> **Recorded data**
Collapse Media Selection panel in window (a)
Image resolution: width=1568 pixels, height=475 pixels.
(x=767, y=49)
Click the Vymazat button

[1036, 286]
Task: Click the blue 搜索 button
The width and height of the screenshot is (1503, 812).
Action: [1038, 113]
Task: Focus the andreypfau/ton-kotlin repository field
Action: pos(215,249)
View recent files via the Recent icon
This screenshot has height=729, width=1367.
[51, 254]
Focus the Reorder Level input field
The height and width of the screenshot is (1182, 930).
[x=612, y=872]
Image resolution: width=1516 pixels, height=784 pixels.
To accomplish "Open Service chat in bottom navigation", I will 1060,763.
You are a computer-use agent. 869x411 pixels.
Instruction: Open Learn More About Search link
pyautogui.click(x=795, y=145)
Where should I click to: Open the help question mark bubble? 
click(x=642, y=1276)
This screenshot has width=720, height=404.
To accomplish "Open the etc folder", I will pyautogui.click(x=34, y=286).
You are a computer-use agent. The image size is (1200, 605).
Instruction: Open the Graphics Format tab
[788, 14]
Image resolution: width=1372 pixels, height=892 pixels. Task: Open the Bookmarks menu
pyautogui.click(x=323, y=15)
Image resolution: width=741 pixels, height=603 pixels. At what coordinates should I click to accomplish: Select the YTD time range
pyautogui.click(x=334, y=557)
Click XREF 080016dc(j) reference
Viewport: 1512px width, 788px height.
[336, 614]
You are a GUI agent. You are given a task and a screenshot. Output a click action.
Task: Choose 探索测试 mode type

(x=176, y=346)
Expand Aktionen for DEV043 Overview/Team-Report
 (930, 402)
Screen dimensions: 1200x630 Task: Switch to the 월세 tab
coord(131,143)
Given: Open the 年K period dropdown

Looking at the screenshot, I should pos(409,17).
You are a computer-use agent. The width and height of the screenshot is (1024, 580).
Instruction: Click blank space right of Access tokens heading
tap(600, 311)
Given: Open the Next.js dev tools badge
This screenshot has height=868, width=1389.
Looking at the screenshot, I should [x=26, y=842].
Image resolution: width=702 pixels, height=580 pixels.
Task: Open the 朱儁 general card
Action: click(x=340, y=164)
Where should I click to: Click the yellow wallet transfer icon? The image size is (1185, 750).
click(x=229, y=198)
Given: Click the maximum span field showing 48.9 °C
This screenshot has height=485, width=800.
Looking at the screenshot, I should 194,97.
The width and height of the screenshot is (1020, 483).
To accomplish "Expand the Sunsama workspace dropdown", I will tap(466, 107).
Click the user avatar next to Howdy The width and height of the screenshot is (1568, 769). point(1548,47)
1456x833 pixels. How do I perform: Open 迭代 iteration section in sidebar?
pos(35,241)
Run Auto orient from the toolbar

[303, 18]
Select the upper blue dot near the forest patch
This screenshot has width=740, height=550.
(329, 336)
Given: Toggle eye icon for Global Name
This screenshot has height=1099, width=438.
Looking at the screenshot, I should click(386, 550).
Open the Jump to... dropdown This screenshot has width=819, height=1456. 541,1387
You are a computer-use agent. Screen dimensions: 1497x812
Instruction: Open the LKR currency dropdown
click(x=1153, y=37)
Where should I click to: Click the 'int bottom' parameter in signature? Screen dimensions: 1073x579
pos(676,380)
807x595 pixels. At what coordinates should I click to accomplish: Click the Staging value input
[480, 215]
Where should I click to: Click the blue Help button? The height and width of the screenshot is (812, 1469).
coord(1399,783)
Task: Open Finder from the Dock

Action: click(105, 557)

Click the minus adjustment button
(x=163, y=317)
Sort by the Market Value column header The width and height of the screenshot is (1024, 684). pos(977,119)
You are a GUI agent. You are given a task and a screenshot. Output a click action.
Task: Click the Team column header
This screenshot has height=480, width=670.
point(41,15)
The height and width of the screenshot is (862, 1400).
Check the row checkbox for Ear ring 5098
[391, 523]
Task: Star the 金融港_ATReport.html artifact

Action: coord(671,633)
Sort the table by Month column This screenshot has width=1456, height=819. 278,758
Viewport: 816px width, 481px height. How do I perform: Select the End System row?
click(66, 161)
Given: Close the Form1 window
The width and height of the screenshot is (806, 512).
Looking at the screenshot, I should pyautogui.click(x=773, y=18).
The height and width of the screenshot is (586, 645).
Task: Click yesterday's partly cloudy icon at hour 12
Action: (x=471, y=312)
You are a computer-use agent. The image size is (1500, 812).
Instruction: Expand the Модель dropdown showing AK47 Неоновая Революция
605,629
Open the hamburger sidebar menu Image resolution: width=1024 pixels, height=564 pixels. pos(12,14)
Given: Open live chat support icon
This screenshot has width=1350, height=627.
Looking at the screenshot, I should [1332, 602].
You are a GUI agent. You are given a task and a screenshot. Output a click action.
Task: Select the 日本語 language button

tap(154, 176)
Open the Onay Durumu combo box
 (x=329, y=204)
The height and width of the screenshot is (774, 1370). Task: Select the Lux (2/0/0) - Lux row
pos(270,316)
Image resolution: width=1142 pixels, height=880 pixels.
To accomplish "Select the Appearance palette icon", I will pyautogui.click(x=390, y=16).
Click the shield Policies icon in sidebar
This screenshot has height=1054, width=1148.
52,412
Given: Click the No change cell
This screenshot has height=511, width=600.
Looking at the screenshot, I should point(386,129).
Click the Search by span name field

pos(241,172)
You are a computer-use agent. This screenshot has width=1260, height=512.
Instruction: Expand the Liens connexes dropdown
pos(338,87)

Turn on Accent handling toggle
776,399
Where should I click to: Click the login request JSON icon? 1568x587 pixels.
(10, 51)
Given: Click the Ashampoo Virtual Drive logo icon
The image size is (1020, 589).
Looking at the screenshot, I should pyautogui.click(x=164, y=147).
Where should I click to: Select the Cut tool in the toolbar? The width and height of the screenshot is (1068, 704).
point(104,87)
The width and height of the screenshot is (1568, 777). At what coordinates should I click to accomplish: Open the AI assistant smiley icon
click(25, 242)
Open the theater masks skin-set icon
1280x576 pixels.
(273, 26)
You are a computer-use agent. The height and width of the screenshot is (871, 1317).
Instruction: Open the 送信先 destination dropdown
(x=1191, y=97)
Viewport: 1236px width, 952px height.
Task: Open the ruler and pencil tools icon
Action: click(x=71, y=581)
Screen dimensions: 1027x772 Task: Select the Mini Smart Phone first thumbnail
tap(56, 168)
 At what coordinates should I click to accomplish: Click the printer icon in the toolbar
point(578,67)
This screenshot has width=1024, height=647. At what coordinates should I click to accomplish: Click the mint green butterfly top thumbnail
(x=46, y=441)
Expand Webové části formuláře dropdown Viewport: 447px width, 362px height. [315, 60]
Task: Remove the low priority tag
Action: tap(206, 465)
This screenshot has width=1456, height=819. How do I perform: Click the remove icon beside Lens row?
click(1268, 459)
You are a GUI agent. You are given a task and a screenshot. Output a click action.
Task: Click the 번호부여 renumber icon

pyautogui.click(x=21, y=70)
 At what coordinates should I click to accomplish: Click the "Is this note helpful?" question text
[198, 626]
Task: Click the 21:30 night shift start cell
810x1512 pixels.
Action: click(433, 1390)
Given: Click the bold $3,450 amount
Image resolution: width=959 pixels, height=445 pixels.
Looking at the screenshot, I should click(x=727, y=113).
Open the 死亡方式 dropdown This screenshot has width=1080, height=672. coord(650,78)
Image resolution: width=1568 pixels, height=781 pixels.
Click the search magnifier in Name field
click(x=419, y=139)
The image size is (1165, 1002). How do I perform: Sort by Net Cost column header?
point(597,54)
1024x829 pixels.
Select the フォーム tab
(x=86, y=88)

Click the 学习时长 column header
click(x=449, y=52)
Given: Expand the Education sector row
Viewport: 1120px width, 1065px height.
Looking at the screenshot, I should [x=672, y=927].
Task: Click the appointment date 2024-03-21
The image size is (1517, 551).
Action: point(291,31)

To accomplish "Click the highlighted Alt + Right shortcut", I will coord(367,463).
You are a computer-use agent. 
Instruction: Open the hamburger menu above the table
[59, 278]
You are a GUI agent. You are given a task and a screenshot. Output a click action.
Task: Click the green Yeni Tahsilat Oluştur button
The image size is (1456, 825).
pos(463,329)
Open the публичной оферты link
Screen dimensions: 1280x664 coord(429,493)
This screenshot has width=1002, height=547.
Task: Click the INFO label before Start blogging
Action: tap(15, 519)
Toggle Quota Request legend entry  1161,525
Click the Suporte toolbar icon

> **REQUIRED TASK**
Copy out the part of the items above that opens with the line containing "Given: Open the 年K period dropdown" and closes with the line containing "Looking at the screenshot, I should click(386, 550).", both ends included, keeping every line unchanged.

> **REPLY**
Given: Open the 年K period dropdown

Looking at the screenshot, I should pos(409,17).
You are a computer-use agent. The width and height of the screenshot is (1024, 580).
Instruction: Click blank space right of Access tokens heading
tap(600, 311)
Given: Open the Next.js dev tools badge
This screenshot has height=868, width=1389.
Looking at the screenshot, I should [x=26, y=842].
Image resolution: width=702 pixels, height=580 pixels.
Task: Open the 朱儁 general card
Action: click(x=340, y=164)
Where should I click to: Click the yellow wallet transfer icon? The image size is (1185, 750).
click(x=229, y=198)
Given: Click the maximum span field showing 48.9 °C
This screenshot has height=485, width=800.
Looking at the screenshot, I should 194,97.
The width and height of the screenshot is (1020, 483).
To accomplish "Expand the Sunsama workspace dropdown", I will tap(466, 107).
Click the user avatar next to Howdy The width and height of the screenshot is (1568, 769). point(1548,47)
1456x833 pixels. How do I perform: Open 迭代 iteration section in sidebar?
pos(35,241)
Run Auto orient from the toolbar

[303, 18]
Select the upper blue dot near the forest patch
This screenshot has width=740, height=550.
(329, 336)
Given: Toggle eye icon for Global Name
This screenshot has height=1099, width=438.
Looking at the screenshot, I should click(386, 550).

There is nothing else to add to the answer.